2016, Kaliyadan & Ramsey 2020). An extension of the practice of teledentistry is the use of dedicated and secure platforms to discuss cases between healthcare professionals. One obvious advantage of these platforms is that a greater number of practitioners can see and comment on clinical cases, in the context of both diagnosis and management (Böhm da Costa et al.
2019). Nevertheless, the effectiveness of this new system is still dependent on the quality of the video and images sent. Effective teledentistry requires a good infrastructure on both sides of the consultation. The use of teledentistry also has limitations: consultations require clinical examinations that may be difficult to perform remotely (e.g. periodontal probing) and complementary examinations (e.g. imaging) that cannot be performed remotely. It is important that the training of clinicians in teledentistry highlights its limitations (Kaliyadan & Ramsey 2020, Smith et al.

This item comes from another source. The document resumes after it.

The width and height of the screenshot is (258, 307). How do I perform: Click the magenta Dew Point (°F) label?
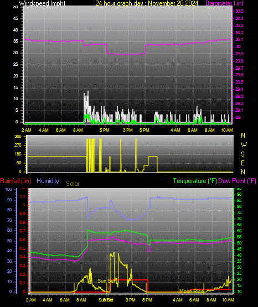coord(237,181)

2020).As with telemedicine (Smith et al.
2020), in order for teledentistry to respond quickly to emergency situations such as the COVID‐19 epidemic, dental surgeons must be prepared and therefore trained. Obviously, this also requires the integration of this training into the teaching programmes. Its effectiveness further depends on the question of the value of this effort, as well as reimbursement models, and therefore requires a reorganization of the health system. Teledentistry’s promise in serving as a tool to serve disadvantaged population has already been established. However, we suggest that it must become an essential part of our health system to respond to global and national emergencies. Evidence related to transmissibility and mortality informs the clinical community of the importance of vigilance, preparation, active management and protection. We urge the medical community to actively engage dentists in the fight against the current and also future health challenges.